Unaccompanied minors in La. to be enrolled in school
BATON ROUGE - Unaccompanied minors, caught crossing the border illegally and then transferred to family members or sponsors in Louisiana, will soon be placed in schools around the state as they await a deportation hearing.
Last week, the federal government revealed information that showed 1,071 immigrant children have been moved to Louisiana since the beginning of the year.
It appears, the federal government does not restrict placements based on the immigration status of the parent or sponsors, leaving open the chance that the child can be placed with an illegal-adult immigrant.
While they wait for the court process, unaccompanied minors are required to attend school.
"Obviously, we are going to do everything we can to provide support and services to the kids," Governor Bobby Jindal said. "But at this point, they won't even tell us where they are located. They won't even tell us their ages. They won't tell us where they've been placed."
Governor Jindal has criticized President Obama's administration's handling of the unaccompanied minors. The governor was not aware of the children being moved to Louisiana until last week.
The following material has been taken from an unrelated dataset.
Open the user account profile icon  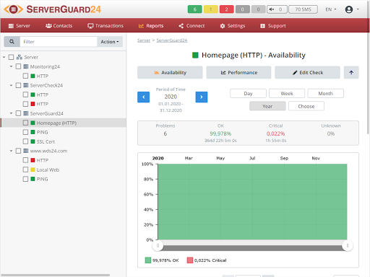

On Monday, Jindal lead a group to the U.S.- Mexican border to address the situation.
"It's only going to get worse and worse," Jindal said Monday.
A day later, East Baton Rouge Mayor President Kip Holden spoke out against the governor's stance.
"Should we help? Yes, but don't tell people there is a border crisis in Louisiana because there is no border crisis in Louisiana," Holden said.
The mayor acknowledges other states such as Texas and New Mexico are in a crisis when it comes to illegal immigrants, but does not believe the crisis has spilled over into Louisiana.
Holden was critical of Governor Jindal's trip to the Mexican border calling it a show.
"The governor can do nothing," he said. "What is he going to do, overtake the government?"
So far this year about 50,000 unaccompanied minors have crossed the Mexican border seeking refuge from their home countries.